* _Ausgewählter Textauszug_:
——————
Aus dem Kofferraum eines VW-Bus ragt ein Schubladensystem aus blau lackiertem Holz. Im Hintergrund eine saftig grüne Wiese mit Bergen.
Kochen, kühlen, abspülen: All das und noch mehr bietet das Schubladensystem, das Jonas Pistor von den Schulen für Holz und Gestaltung in seinen VW-Bus eingebaut hat. (© Peter Boerboom)

Sich in den Ferienflieger setzen, in ferne Länder reisen und im Hotel den Urlaub genießen: Das alles wurde in Corona-Zeiten plötzlich unmöglich. Was blieb, war das Glück im Kleinen. Ein Wochenende am See oder ein Ausflug in die Berge – natürlich ohne Kontakt zu anderen. Kein Wunder, dass der Ansturm auf Wohnmobile plötzlich riesengroß wurde. Und wie gut, wenn man Schreiner ist und seinen VW-Bus selbst in ein Wohnmobil umbauen kann. So wie Jonas Pistor, Absolvent der Schulen für Holz und Gestaltung (SHG) des Bezirks Oberbayern in Garmisch-Partenkirchen. Der Küchenblock für seinen VW-Bus wurde sogar sein Meisterstück. Zum Abschluss seiner Ausbildung fertigte er eine Kombination, die durch ihr Design ebenso glänzt wie durch ihr Innenleben. Eine integrierte Kochplatte ist vorhanden, außerdem ein Kühlschrank, ein Spülbecken und viel Stauraum.
——————
* _Datenauszug_:
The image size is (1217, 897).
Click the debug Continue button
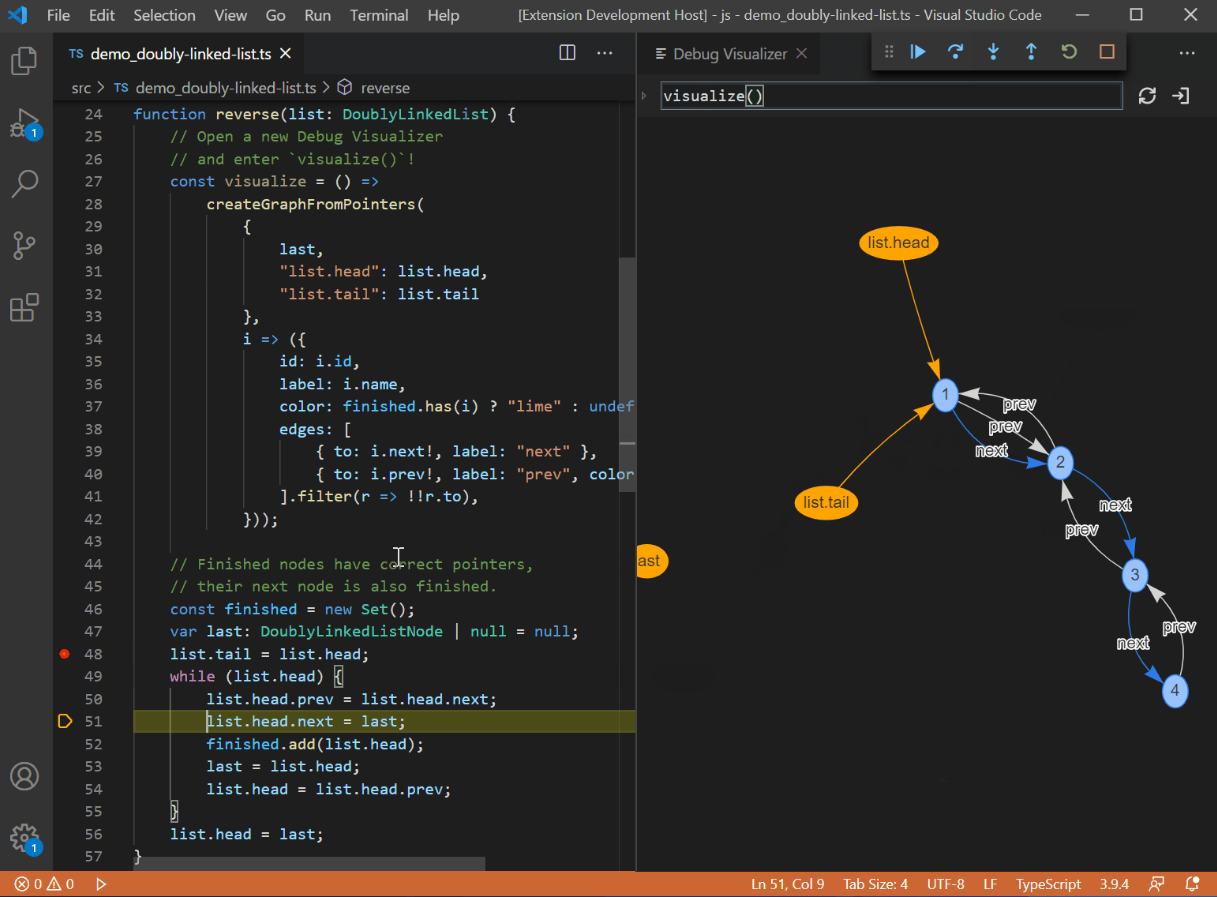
——————
Geben Sie aus dem Text über den selbst umgebauten VW-Bus den Abschnitt wortgetreu wieder, beginnend bei „Sich in den“ und endend bei „und viel Stauraum.“.

Sich in den Ferienflieger setzen, in ferne Länder reisen und im Hotel den Urlaub genießen: Das alles wurde in Corona-Zeiten plötzlich unmöglich. Was blieb, war das Glück im Kleinen. Ein Wochenende am See oder ein Ausflug in die Berge – natürlich ohne Kontakt zu anderen. Kein Wunder, dass der Ansturm auf Wohnmobile plötzlich riesengroß wurde. Und wie gut, wenn man Schreiner ist und seinen VW-Bus selbst in ein Wohnmobil umbauen kann. So wie Jonas Pistor, Absolvent der Schulen für Holz und Gestaltung (SHG) des Bezirks Oberbayern in Garmisch-Partenkirchen. Der Küchenblock für seinen VW-Bus wurde sogar sein Meisterstück. Zum Abschluss seiner Ausbildung fertigte er eine Kombination, die durch ihr Design ebenso glänzt wie durch ihr Innenleben. Eine integrierte Kochplatte ist vorhanden, außerdem ein Kühlschrank, ein Spülbecken und viel Stauraum.